**To do:** Write out, word for word, every line in the data below from the one containing "Screen dimensions: 1568x600" to the one containing "Task: Expand the 商品设置 menu chevron", both of them included.

(Record extracts begins)

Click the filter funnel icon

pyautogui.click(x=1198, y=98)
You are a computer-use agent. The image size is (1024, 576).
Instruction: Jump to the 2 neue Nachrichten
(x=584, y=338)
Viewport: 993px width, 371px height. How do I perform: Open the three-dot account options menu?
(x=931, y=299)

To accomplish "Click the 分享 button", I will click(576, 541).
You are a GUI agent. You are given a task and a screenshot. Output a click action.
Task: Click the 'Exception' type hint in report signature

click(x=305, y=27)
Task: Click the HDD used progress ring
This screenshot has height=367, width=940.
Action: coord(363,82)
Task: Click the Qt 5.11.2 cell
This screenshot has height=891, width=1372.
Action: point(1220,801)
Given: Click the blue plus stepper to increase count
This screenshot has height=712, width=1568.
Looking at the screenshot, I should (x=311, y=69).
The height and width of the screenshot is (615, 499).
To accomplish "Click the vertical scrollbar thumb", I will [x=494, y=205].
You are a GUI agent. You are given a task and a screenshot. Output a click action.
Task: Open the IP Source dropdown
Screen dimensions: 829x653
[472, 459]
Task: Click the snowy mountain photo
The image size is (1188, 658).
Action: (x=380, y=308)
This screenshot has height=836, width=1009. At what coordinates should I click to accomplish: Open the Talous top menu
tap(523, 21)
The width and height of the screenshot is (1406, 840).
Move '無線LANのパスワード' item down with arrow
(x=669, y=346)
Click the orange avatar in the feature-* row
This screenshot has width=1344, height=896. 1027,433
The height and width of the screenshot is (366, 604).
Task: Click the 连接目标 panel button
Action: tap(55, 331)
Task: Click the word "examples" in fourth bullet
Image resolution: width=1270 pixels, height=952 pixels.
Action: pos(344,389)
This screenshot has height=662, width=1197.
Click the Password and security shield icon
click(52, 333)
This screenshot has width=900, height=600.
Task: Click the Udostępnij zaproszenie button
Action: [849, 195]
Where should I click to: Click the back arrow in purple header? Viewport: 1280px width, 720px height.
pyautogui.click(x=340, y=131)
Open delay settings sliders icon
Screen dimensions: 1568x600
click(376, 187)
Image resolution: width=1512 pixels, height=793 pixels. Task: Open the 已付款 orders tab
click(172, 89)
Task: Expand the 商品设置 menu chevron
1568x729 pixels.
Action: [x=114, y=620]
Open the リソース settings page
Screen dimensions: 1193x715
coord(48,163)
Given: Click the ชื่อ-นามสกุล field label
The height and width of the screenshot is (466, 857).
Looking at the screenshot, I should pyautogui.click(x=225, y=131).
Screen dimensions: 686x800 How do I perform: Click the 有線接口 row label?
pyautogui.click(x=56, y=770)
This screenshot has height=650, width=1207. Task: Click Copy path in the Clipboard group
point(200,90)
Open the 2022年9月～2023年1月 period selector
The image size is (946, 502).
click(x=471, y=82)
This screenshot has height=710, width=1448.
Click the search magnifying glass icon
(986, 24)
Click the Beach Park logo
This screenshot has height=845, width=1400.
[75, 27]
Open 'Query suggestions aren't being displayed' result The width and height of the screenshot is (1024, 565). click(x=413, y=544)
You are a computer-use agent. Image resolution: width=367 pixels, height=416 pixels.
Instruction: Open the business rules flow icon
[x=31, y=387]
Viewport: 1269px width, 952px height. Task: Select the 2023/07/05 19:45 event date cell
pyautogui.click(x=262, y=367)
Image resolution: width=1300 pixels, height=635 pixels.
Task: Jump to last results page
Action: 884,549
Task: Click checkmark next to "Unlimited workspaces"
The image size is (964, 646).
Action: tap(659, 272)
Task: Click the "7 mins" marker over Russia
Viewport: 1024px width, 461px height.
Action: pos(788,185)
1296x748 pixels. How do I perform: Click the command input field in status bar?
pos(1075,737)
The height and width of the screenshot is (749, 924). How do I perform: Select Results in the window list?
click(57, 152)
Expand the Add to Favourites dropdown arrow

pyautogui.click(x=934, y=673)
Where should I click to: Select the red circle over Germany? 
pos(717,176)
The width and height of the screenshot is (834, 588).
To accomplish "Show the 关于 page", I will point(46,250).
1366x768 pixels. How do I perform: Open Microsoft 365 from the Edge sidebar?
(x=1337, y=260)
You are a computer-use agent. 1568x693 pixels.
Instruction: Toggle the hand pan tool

(Record extracts ends)

**Output for this task:**
Screen dimensions: 1568x600
click(376, 187)
Image resolution: width=1512 pixels, height=793 pixels. Task: Open the 已付款 orders tab
click(172, 89)
Task: Expand the 商品设置 menu chevron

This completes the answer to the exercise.